The process of buying a property through the acquisition of a company in Spain can be complex, particularly when it comes to understanding the tax implications.
The main issue revolves around whether the transaction is subject to VAT (Value Added Tax) or ITP (Impuesto sobre Transmisiones Patrimoniales y Actos Jurídicos Documentados – Transfer Tax), or if it is exempt from these taxes due to the nature of the transaction. This situation is further complicated by Spain’s Anti-Fraud Law, which aims to prevent tax evasion in property transactions carried out through the transfer of company shares.
Basic Concepts and Transactions
Direct Property Purchase:
– VAT Application:
If the property is new and the seller is a developer or company, VAT is usually applicable. This is often the case in the first transmission of the property.– ITP Application:
If the property is second-hand or not linked to the seller’s business activities, the purchase is generally subject to ITP instead of VAT.Acquisition of a Property owned by a company:
– When you buy a company that owns property, you are indirectly acquiring the property through the purchase of the company’s shares.
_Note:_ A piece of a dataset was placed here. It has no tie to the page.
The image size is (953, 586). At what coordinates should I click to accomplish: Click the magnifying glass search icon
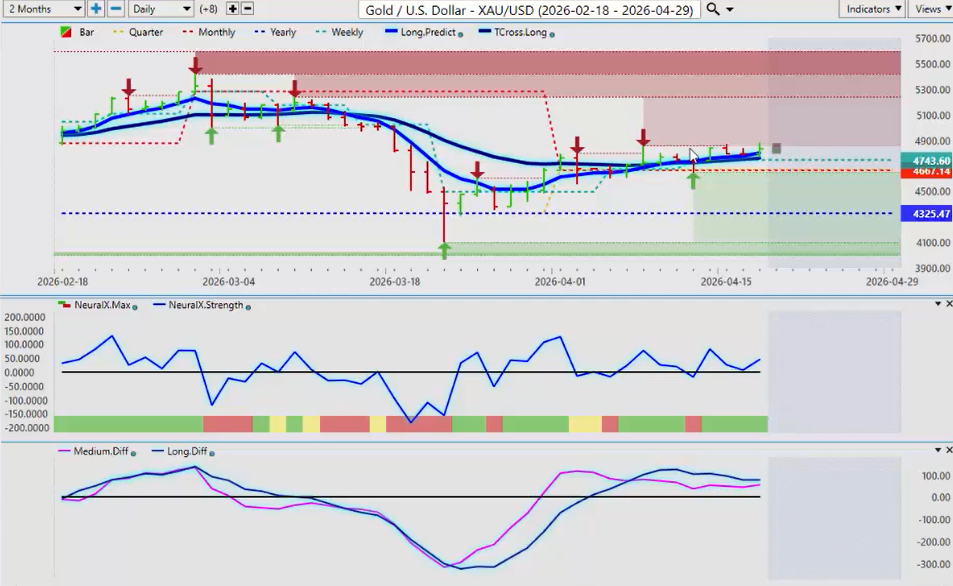pyautogui.click(x=712, y=9)
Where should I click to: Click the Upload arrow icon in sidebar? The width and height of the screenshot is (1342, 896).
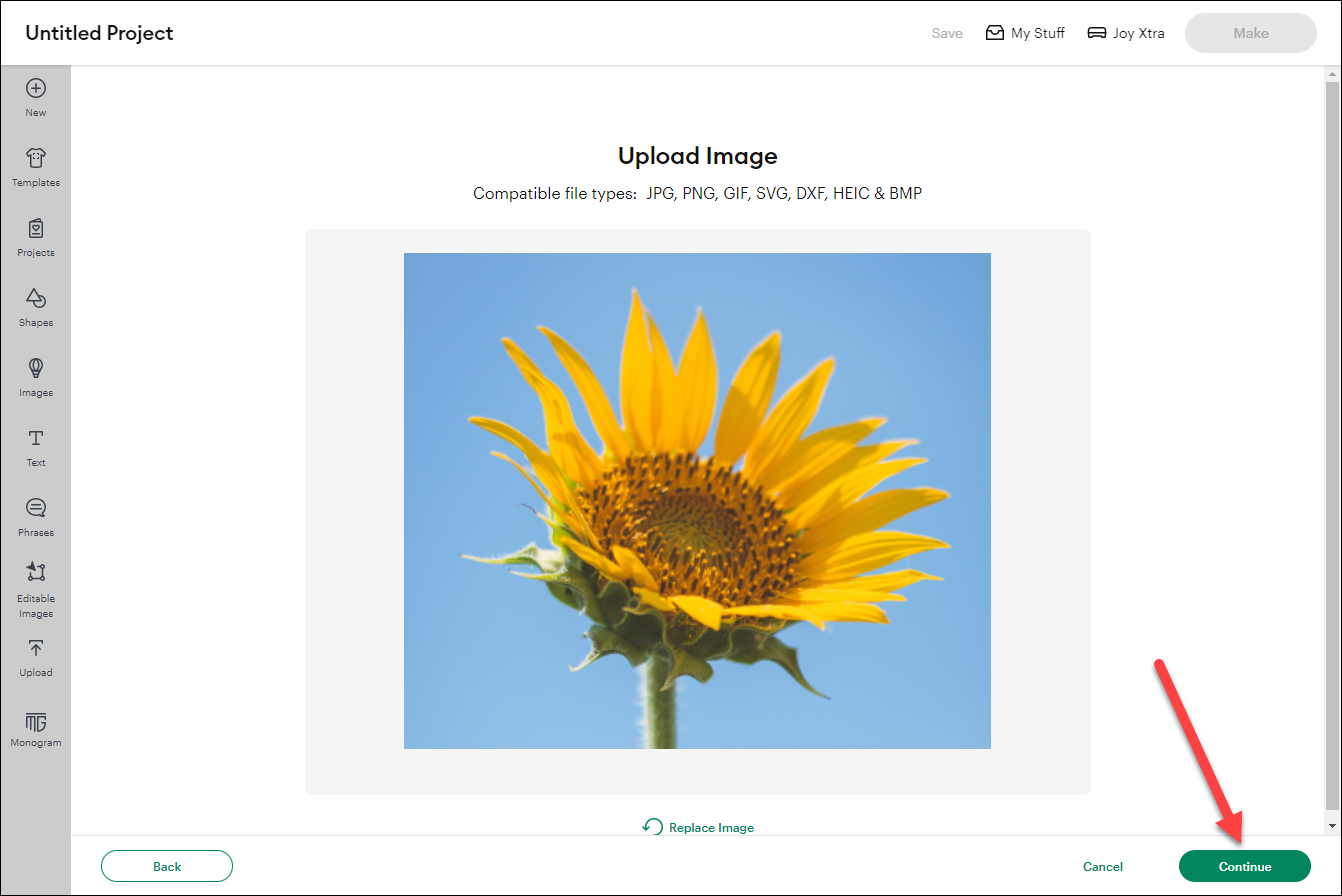pos(36,648)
This can sometimes allow the buyer to avoid direct property transfer taxes like VAT or ITP, depending on the specific circumstances of the transaction.The Anti-Fraud Law
The key legal framework governing this type of transaction is Article 314 of the Consolidated Text of the Securities Market Law (TRLMV), which contains anti-fraud provisions designed to prevent the misuse of corporate share transfers as a means to avoid paying VAT or ITP on property transactions. – General Exemption: Normally, the transfer of shares is exempt from VAT and ITP. – Anti-Fraud Rule: However, if the real intention behind the transfer of shares is to avoid paying VAT or ITP that would have been due if the property was sold directly, the transaction may still be subject to these taxes. This anti-fraud measure ensures that if a transaction is deemed to be structured primarily to evade taxes, the relevant taxes must be paid.Specific Scenarios
Scenario 1: No Intent to Evade Taxes
If the property is genuinely used in the company’s business activities (e.g., construction, rental, or property development), and the company is engaged in an ongoing economic activity, the transfer of shares is likely to be exempt from VAT and ITP.Example: A company is involved in the development of multiple properties. During the course of its business, a buyer expresses interest in purchasing the company rather than just a single property. Since the company’s activities are clearly tied to economic activities and there is no intention to avoid tax, the transfer of shares may be exempt from VAT and ITP.
Scenario 2: Potential Tax Evasion
If a company is established solely for the purpose of constructing a single property, and the shares of the company are sold immediately after the construction to transfer ownership of the property to a buyer, this might be seen as an attempt to avoid paying VAT or ITP.Example: A company is created to build one house with the intention of selling it to a specific buyer who appears as soon as construction begins. If the Tax Office views this as a strategy to avoid the taxes that would have been due on a direct property purchase, they may apply VAT or ITP to the transaction, even though it involves the transfer of shares.